Phenotypic Interactions among Mutations in a Thermus thermophilus 16S rRNA Gene Detected with Genetic Selections and Experimental Evolution

During protein synthesis, the ribosome undergoes conformational transitions between functional states, requiring communication between distant structural elements of the ribosome. Despite advances in ribosome structural biology, identifying the protein and rRNA residues governing these transitions remains a significant challenge. Such residues can potentially be identified genetically, given the predicted deleterious effects of mutations stabilizing the ribosome in discrete conformations and the expected ameliorating effects of second-site compensatory mutations. In this study, we employed genetic selections and experimental evolution to identify interacting mutations in the ribosome of the thermophilic bacterium Thermus thermophilus. By direct genetic selections, we identified mutations in 16S rRNA conferring a streptomycin dependence phenotype and from these derived second-site suppressor mutations relieving dependence. Using experimental evolution of streptomycin-independent pseudorevertants, we identified additional compensating mutations. Similar mutations could be evolved from slow-growing streptomycin-resistant mutants. While some mutations arose close to the site of the original mutation in the three-dimensional structure of the 30S ribosomal subunit and probably act directly by compensating for local structural distortions, the locations of others are consistent with long-range communication between specific structural elements within the ribosome.

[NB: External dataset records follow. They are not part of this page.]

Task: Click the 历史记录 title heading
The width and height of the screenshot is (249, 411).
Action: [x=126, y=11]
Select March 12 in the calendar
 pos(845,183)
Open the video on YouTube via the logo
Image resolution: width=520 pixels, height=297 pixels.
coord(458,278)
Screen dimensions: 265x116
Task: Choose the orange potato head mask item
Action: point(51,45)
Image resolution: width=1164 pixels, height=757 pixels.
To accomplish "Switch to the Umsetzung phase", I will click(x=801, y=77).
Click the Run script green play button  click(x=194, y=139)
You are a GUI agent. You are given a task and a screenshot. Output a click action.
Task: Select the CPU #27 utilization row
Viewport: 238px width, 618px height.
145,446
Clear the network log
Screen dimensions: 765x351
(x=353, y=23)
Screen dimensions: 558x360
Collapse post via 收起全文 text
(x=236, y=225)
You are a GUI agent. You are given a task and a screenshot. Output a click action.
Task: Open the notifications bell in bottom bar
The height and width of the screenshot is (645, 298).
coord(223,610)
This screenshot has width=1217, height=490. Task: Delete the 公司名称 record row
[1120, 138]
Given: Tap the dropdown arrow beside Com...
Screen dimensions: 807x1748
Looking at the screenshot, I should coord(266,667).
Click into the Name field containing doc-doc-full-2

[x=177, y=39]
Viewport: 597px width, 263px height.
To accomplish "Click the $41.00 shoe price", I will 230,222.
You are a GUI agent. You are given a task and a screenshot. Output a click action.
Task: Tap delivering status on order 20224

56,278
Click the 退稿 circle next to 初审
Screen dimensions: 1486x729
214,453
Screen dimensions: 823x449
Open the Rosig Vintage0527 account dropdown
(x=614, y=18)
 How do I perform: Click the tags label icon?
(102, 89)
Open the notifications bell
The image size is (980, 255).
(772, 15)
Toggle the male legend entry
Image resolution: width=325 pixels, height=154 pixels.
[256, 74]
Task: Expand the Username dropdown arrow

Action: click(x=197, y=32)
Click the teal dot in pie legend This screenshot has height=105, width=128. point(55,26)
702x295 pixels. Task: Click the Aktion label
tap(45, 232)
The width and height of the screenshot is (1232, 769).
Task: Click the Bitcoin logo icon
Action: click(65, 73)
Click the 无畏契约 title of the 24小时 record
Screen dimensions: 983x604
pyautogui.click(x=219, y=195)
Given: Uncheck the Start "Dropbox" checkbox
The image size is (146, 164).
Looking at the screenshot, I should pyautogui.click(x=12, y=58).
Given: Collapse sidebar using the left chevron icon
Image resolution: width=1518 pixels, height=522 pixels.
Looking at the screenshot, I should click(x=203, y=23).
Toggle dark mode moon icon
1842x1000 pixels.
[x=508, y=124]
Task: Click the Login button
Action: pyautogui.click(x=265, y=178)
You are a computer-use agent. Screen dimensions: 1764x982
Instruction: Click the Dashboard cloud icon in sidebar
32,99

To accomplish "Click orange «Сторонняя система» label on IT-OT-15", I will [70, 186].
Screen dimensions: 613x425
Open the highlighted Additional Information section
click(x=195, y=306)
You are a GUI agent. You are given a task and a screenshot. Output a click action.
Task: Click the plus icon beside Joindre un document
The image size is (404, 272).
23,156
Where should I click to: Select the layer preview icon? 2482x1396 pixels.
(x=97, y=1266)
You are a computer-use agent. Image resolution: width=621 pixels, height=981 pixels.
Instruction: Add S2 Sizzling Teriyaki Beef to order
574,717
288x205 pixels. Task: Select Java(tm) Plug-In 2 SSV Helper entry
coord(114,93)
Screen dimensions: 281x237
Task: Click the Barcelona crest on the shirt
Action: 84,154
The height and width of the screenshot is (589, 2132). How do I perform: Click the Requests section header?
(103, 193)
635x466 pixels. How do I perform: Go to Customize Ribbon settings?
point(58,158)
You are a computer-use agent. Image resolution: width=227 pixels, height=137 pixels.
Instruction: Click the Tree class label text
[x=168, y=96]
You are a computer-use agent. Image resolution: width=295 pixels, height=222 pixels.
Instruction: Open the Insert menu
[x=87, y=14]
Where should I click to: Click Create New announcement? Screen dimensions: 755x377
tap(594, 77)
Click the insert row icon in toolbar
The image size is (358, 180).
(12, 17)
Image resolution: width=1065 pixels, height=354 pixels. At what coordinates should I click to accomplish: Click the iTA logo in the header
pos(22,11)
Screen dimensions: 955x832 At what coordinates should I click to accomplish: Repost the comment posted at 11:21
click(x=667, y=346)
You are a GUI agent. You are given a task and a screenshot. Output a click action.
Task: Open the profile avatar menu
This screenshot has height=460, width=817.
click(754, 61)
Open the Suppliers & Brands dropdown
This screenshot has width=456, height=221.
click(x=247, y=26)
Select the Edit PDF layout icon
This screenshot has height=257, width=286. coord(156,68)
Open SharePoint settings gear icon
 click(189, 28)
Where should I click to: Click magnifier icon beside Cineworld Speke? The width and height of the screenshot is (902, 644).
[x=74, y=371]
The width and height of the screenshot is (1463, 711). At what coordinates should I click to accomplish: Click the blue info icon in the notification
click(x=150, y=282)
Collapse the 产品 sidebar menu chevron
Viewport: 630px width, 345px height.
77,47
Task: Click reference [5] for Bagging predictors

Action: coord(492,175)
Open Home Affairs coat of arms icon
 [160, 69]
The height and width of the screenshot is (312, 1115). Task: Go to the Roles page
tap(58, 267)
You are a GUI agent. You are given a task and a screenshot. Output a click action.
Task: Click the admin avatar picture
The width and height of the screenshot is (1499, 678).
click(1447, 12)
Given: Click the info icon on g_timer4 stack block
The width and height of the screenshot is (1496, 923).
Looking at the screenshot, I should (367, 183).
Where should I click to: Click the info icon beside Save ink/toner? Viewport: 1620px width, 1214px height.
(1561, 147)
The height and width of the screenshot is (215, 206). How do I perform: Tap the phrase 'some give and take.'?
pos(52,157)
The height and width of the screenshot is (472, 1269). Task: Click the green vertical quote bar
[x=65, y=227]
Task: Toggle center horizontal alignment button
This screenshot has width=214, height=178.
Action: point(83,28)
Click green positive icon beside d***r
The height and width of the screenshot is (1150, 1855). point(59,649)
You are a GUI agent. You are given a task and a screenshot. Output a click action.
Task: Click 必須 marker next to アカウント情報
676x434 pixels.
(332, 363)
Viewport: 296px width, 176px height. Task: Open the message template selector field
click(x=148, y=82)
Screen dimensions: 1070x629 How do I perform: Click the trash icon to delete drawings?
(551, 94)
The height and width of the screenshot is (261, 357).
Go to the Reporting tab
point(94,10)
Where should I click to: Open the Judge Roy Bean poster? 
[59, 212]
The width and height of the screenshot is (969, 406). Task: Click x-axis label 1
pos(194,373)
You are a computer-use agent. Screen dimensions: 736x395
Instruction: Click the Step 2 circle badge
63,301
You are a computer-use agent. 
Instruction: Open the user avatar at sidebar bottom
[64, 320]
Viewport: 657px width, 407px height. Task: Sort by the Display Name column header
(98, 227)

Genetic and crystallographic approaches to investigating ribosome structure and function

The past decade has seen tremendous advances in our understanding of the mechanism of protein synthesis, due in part to the solution of ribosome structures by X-ray crystallography. These structures have clarified our view of the decoding process so that it can now be understood in stereochemical terms, and have demonstrated that the ribosome is a ribozyme, catalyzing peptide bond formation using RNA’s capacity to adopt complex three-dimensional arrangements. While the ribosome structure solutions represent fundamental technical achievements, perhaps their most important contribution is that they explain some four decades of genetic and biochemical studies of the ribosome. It could perhaps be said with only slight exaggeration that little about the ribosome makes sense except in the light of its three-dimensional structure.